(Stored data entries)
::::::::

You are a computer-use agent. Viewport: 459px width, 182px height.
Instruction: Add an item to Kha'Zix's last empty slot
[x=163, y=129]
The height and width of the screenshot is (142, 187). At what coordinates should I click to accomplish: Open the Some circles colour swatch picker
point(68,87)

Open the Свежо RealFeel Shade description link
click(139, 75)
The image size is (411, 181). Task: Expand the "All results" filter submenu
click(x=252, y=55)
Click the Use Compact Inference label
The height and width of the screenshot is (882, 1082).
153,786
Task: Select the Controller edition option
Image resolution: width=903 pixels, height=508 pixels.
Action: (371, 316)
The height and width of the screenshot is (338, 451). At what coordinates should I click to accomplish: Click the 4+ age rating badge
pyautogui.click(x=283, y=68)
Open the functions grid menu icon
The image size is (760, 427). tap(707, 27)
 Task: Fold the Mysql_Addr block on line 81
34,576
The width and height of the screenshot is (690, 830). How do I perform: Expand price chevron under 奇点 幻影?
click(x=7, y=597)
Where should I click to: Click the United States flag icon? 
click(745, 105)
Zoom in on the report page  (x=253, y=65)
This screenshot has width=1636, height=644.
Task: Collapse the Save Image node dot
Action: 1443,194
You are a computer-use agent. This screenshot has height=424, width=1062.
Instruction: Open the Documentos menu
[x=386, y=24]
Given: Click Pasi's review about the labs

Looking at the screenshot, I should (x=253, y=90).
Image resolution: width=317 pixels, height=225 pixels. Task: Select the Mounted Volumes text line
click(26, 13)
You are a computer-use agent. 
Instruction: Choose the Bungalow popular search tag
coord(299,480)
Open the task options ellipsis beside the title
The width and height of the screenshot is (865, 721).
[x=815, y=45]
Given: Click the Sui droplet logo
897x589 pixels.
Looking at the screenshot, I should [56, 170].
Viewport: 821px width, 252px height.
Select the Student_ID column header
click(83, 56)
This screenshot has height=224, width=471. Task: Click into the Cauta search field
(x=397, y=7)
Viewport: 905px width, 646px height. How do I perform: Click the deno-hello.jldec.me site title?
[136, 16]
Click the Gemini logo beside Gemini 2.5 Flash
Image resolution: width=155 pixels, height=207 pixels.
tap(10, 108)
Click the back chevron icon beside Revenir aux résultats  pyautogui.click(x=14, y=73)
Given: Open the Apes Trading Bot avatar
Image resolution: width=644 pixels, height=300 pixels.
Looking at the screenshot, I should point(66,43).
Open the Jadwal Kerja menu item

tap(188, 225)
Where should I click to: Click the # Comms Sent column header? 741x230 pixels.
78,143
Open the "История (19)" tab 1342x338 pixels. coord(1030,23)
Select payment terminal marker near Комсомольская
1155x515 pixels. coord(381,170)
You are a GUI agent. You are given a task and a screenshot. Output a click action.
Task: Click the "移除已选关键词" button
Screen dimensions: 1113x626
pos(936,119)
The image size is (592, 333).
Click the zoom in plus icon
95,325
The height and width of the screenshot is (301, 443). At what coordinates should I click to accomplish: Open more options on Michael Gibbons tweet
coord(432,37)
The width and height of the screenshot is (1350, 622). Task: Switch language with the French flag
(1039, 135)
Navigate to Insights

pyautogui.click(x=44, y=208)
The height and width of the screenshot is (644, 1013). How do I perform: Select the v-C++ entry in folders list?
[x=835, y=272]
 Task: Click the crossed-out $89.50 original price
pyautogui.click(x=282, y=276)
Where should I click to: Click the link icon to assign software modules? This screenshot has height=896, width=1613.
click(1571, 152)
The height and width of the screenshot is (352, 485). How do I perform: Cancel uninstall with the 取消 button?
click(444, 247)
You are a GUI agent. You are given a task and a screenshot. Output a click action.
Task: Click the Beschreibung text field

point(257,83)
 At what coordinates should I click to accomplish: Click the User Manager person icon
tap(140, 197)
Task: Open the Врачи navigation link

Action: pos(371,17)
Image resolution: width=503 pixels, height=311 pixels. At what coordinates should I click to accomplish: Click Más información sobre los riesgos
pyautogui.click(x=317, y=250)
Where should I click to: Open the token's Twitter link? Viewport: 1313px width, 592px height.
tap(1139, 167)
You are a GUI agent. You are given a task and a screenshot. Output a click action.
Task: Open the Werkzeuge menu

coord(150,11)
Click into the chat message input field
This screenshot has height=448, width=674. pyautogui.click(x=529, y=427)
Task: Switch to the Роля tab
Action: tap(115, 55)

::::::::

Activity. Check each line above for the string "computer" and copy those that have it.

Your response.
You are a computer-use agent. Viewport: 459px width, 182px height.
You are a computer-use agent. This screenshot has height=424, width=1062.
You are a computer-use agent. 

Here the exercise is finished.